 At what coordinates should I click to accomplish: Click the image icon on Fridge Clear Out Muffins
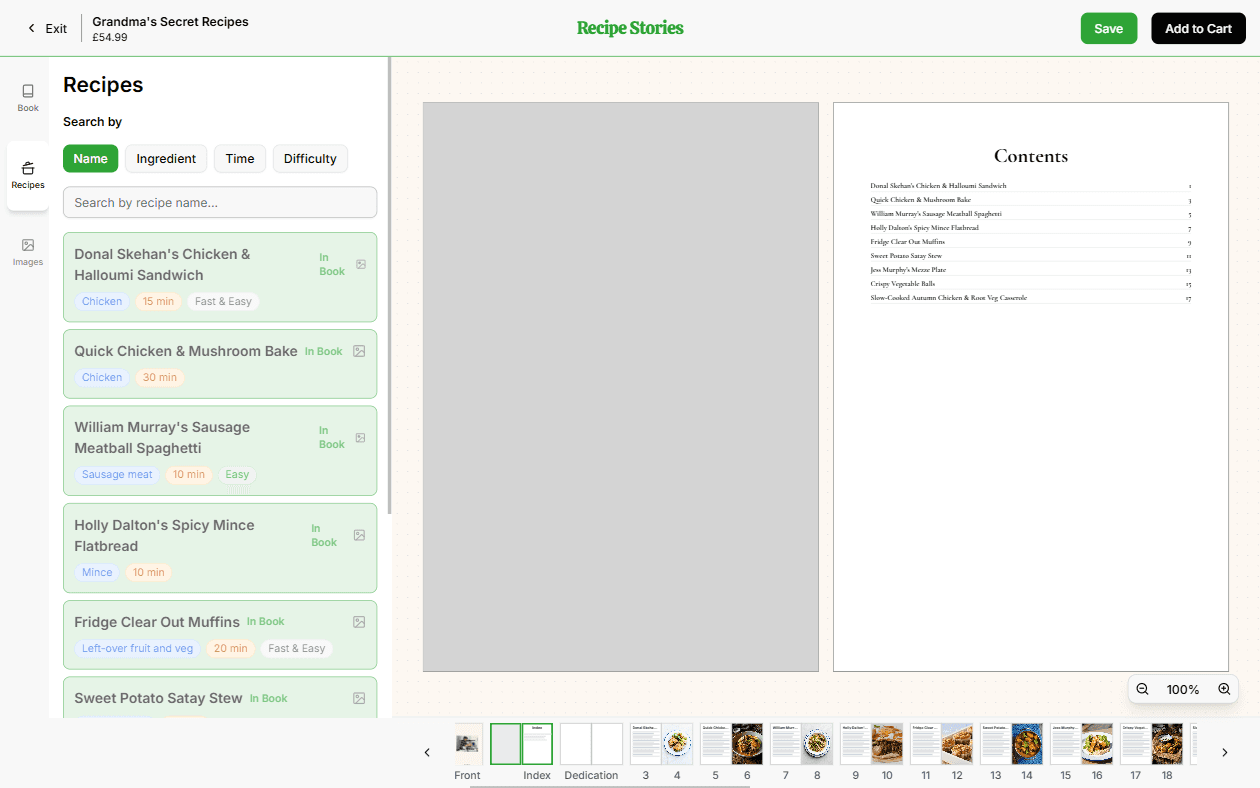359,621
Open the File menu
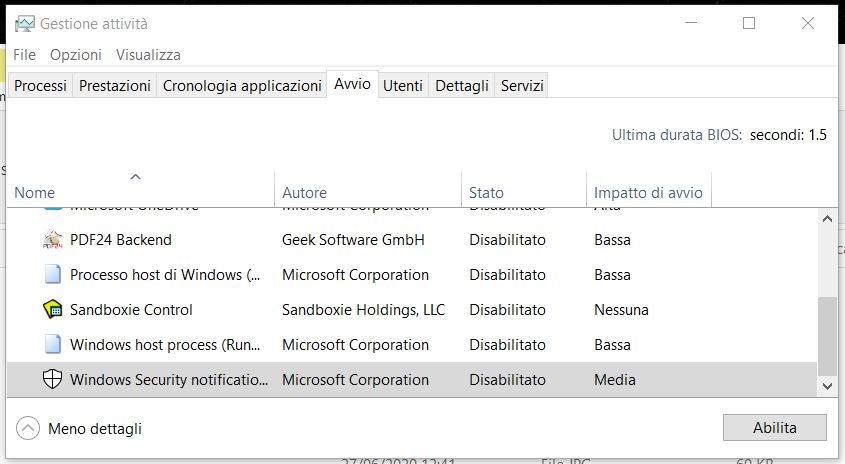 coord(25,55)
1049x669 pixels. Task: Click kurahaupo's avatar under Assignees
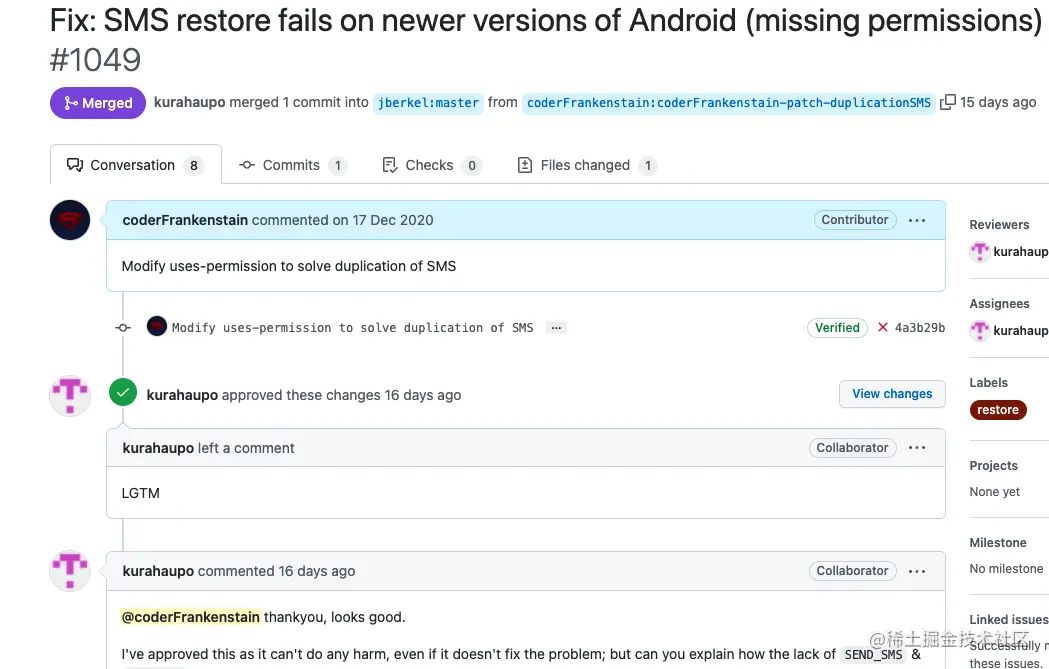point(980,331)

########

▶ [Exercise goal]: Only the pictures are to be omitted; the records above must otherwise be reproduced exactly.

▶ [Answer to the problem]:
 At what coordinates should I click to accomplish: Click the image icon on Fridge Clear Out Muffins
359,621
Open the File menu
 coord(25,55)
1049x669 pixels. Task: Click kurahaupo's avatar under Assignees
point(980,331)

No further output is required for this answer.